Uno spaccato di vita vissuta da super ricchi con case di lusso, voli privati, super imbarcazioni che per tre giorni di navigazione occorrono circa 200 mila euro di carburante, auto esclusive e gli immancabili festini ornati da lussuosa argenteria, porcellane fine 800 e vino invecchiato da migliaia di euro a bottiglia bevuto come fosse semplice bevanda dissetante.

La seconda parte della puntata racconta gli emarginati, chi ha perso tutto perchè non è riuscito a pagare le tasse e di chi aveva una vita ed ora cerca di sopravvivere.
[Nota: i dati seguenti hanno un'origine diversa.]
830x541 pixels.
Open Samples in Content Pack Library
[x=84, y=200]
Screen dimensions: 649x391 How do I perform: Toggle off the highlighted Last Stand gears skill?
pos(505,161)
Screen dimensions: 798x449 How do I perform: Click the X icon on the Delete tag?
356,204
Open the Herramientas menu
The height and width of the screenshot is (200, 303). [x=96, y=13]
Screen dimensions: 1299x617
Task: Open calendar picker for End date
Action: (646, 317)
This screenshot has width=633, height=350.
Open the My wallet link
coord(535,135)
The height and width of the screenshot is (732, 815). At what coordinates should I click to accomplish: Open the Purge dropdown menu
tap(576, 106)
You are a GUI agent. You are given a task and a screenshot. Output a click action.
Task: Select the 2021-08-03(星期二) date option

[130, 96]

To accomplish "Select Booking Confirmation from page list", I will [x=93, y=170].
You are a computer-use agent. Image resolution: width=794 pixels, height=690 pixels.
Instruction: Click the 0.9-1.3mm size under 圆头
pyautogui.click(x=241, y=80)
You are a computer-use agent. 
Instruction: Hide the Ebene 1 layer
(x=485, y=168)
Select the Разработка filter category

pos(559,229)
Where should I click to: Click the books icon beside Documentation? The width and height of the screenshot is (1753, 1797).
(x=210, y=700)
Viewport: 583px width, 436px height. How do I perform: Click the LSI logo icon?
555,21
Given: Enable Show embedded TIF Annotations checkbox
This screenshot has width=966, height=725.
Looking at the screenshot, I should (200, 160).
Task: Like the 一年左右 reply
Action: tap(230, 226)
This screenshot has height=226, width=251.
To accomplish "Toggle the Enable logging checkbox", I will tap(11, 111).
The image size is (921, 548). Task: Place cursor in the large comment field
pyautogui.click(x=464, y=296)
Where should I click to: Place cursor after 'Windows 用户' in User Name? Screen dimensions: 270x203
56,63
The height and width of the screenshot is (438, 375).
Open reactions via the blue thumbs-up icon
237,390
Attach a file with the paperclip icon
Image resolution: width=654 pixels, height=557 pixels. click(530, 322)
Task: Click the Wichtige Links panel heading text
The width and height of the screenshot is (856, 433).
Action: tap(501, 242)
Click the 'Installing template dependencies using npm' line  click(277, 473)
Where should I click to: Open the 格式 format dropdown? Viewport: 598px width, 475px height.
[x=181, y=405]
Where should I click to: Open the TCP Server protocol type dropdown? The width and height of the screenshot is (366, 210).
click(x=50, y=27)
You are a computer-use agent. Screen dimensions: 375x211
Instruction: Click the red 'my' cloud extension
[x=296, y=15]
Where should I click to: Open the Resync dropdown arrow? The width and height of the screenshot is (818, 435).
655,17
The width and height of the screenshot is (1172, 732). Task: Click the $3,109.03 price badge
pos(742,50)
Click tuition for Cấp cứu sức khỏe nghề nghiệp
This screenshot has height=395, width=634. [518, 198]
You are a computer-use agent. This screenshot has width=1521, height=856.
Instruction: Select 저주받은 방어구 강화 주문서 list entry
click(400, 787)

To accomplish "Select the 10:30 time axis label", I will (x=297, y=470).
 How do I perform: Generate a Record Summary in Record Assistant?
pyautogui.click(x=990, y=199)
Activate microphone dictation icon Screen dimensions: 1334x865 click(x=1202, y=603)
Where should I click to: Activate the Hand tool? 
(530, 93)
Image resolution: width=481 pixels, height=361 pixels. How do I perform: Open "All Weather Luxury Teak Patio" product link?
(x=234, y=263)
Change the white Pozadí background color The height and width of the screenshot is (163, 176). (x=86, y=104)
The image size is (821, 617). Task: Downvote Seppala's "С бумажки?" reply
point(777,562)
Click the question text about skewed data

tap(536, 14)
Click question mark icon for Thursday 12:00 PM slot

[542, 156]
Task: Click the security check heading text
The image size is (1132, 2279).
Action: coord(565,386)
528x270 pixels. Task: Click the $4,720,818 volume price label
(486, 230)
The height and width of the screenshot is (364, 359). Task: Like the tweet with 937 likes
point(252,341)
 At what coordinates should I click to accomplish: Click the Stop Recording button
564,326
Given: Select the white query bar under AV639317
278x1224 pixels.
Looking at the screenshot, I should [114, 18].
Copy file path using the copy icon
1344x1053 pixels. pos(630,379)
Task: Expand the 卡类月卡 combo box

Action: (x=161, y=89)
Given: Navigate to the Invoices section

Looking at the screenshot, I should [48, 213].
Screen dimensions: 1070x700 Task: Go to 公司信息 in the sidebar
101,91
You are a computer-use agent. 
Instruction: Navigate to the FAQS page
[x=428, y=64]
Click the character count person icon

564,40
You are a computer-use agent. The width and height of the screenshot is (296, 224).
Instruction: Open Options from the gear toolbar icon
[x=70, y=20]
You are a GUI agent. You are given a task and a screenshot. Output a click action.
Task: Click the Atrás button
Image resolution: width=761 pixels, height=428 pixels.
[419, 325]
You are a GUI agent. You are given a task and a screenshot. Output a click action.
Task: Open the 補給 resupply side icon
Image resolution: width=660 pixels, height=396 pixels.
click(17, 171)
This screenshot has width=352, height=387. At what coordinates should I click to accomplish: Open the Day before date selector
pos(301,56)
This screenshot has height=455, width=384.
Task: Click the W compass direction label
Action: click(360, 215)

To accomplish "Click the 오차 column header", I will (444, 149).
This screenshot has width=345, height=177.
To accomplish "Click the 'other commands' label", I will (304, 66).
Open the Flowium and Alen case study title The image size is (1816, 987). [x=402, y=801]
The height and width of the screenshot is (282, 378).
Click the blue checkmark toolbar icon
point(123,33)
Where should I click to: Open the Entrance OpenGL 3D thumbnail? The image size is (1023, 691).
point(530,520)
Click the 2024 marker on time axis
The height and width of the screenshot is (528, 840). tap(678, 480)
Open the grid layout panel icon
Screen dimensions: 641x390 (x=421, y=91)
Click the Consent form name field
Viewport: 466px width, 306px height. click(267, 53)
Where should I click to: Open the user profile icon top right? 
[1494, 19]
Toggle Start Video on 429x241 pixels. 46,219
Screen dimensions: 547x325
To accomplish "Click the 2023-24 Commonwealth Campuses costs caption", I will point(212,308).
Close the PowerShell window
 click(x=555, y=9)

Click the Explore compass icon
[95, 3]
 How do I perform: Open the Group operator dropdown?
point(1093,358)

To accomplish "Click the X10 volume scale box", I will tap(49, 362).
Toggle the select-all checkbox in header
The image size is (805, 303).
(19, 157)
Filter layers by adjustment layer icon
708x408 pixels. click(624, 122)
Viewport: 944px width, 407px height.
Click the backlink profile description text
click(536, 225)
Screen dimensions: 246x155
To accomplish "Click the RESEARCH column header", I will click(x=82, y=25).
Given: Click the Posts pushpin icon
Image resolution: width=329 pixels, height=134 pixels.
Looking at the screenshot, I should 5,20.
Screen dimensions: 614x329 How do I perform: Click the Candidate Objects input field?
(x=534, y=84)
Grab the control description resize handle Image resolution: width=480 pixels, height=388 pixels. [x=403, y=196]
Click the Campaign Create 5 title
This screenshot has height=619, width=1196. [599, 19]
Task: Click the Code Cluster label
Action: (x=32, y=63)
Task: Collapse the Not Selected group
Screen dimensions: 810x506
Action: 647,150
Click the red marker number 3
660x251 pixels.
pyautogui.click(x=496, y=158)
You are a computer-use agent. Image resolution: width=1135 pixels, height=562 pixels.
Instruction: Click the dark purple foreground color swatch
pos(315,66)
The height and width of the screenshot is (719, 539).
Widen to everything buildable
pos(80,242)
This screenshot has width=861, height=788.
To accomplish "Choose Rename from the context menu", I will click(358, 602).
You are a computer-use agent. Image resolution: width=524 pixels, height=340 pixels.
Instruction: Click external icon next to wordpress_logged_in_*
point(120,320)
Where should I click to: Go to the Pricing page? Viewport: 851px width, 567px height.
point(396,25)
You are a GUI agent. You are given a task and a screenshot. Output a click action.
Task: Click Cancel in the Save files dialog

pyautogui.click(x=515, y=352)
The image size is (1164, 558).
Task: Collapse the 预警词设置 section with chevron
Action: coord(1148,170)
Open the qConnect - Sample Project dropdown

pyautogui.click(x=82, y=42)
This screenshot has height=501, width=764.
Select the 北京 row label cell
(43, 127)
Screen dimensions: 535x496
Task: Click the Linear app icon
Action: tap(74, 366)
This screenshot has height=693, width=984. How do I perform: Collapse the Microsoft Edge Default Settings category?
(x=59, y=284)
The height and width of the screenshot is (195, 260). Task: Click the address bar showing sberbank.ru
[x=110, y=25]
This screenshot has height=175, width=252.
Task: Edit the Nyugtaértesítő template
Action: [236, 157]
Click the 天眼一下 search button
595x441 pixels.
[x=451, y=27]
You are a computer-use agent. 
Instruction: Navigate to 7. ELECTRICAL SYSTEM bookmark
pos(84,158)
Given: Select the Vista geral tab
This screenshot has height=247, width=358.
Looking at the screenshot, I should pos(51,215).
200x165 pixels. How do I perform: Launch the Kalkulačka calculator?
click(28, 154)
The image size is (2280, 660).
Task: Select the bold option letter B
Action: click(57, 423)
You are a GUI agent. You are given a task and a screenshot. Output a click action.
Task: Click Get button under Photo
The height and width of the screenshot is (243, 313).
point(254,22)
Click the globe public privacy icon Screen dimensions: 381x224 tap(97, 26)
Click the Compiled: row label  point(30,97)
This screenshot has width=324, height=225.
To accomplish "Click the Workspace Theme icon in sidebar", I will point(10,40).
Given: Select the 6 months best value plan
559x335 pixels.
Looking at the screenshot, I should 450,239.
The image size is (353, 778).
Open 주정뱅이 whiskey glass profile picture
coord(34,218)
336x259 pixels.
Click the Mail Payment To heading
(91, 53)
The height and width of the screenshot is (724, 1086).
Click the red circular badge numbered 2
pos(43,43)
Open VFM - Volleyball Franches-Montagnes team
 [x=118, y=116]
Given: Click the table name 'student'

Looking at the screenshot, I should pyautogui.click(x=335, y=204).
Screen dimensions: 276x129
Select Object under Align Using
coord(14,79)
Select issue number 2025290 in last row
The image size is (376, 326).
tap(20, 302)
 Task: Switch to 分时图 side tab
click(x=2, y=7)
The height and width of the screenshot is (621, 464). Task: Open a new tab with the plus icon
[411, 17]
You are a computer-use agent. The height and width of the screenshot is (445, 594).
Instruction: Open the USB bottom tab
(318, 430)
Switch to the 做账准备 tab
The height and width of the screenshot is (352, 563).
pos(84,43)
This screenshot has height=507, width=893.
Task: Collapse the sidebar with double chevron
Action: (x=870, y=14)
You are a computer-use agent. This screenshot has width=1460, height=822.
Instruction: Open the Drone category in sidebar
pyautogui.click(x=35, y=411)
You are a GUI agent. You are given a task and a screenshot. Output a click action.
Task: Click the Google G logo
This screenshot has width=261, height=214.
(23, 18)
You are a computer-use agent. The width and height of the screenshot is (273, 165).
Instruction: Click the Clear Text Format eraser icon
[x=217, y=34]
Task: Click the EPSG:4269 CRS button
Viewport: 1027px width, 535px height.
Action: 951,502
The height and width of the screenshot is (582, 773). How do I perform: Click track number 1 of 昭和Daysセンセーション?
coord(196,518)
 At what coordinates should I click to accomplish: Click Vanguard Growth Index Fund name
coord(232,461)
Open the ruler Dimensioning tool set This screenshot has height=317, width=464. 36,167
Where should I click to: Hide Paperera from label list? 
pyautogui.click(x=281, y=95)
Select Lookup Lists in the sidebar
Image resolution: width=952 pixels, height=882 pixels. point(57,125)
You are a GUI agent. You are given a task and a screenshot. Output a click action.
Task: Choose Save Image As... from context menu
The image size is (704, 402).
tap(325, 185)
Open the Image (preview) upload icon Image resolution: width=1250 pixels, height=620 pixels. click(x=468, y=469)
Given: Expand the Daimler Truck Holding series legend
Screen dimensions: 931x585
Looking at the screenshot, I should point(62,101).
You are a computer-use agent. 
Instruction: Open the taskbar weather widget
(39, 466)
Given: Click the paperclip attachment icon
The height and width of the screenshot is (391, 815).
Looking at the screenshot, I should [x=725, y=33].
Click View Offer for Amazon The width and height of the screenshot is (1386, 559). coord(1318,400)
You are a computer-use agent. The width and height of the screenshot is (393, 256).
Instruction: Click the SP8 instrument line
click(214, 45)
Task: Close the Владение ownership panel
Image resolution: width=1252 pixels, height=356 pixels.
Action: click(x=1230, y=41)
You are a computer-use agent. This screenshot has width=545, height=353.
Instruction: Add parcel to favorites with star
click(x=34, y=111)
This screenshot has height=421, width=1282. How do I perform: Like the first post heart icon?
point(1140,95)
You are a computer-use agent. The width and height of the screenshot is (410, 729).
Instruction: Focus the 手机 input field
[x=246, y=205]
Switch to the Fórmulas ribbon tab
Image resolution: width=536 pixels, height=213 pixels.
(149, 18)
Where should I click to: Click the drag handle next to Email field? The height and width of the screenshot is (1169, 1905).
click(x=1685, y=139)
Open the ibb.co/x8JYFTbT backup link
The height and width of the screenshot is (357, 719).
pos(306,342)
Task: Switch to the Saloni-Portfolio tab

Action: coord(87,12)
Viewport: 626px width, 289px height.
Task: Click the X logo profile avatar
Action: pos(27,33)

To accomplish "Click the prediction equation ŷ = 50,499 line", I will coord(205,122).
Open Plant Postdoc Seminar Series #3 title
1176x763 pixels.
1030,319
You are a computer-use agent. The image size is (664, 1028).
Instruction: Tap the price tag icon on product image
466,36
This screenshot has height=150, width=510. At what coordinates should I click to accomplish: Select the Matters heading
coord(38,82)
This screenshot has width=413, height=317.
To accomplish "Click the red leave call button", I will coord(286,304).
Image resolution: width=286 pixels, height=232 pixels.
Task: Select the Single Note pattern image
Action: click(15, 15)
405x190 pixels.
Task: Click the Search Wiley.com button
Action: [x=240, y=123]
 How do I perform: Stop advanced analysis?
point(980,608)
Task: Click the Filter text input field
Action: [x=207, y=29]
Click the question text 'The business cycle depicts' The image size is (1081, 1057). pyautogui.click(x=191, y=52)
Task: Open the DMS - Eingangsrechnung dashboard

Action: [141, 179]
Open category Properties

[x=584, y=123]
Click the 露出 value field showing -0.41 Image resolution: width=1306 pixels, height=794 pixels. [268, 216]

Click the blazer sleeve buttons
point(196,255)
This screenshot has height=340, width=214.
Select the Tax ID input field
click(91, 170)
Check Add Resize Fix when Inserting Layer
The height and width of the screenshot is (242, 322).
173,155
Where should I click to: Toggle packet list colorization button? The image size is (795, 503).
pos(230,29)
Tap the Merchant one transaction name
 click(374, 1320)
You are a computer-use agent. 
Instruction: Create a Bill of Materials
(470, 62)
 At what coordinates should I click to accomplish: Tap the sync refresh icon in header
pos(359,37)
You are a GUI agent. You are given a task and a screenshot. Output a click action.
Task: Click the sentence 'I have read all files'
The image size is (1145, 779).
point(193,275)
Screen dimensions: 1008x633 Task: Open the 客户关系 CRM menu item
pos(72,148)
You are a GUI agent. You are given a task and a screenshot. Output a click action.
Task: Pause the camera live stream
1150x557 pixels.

Poi c’è l’intervista alla nobildonna venezuelana Marisela Federici, detta anche la regina dei salotti romani, una delle donne più chic e nipote di un ex presidente del Venezuela, convolata in seconde nozze con Paolo Federici, rampollo di una famiglia aristocratica italiana. La nobildonna di classe prova a fornire una sua interpretazione alla crisi, che evidentemente non l’ha mai lontanamente sfiorata. Queste le domande: Cosa pensa della recessione che sta mettendo in ginocchio milioni di italiani? “Noi stiamo vivendo un periodo molto brutto e fare una festa non significa che non sei cosciente di una realtà. Preferisco una festa al mese e non uno psicanalista ogni settimana. Perché qui andiamo tutti in depressione”. Cosa dovremmo fare? “Quello che hanno fatto tuo nonno e tuo padre sicuramente: credere, credere, avere una speranza”. E sui suicidi dei senza lavoro rispone: “Sono gesti disperati, che non portano a nulla. Molto meglio la speranza”. E, dunque, le grandi difficoltà economiche? “Non voglio essere cinica. Secondo me hanno un altro tipo di problemi. Hanno problemi mentali, più che economici o altro. Sono persone che hanno già una tara mentale che li porta a gesti disperati”. Allora che parole useresti a gente che si trova in queste condizioni? “Speranza è molto bello perché almeno ti fa riflettere. Poi sta a lui (loro). Lavorassero un po’ di più questi che si lamentano tanto. Che si mettessero a lavorare”. Ma c’è la disoccupazione giovanile al 40%. Si perdono posti di lavoro, continua la giornalista. “Allora leggi, informati. Guarda agli altri Paesi. Tu devi informarti. Informarti, bussare alle porte, non arrenderti. Che vuoi fare? Buttarti al Tevere? No!”.
riccardo iacona

Risposte che hanno turbato non pochi spettatori, scatenando su Twitter le reazioni di tanti che in quel momento erano parte di quei “fannulloni che si lamentano” che devono bussare porte, andare e cercare, ma soprattutto di non abbattersi e credere, credere…anche se il giorno dopo arriva Equitalia e se non puoi pagare vai a vivere per strada perchè ti hanno sfrattato e pignorato tutto, anche il televisore a tubo catodico che avevi perchè non potevi permerterti di comprarne uno nuovo.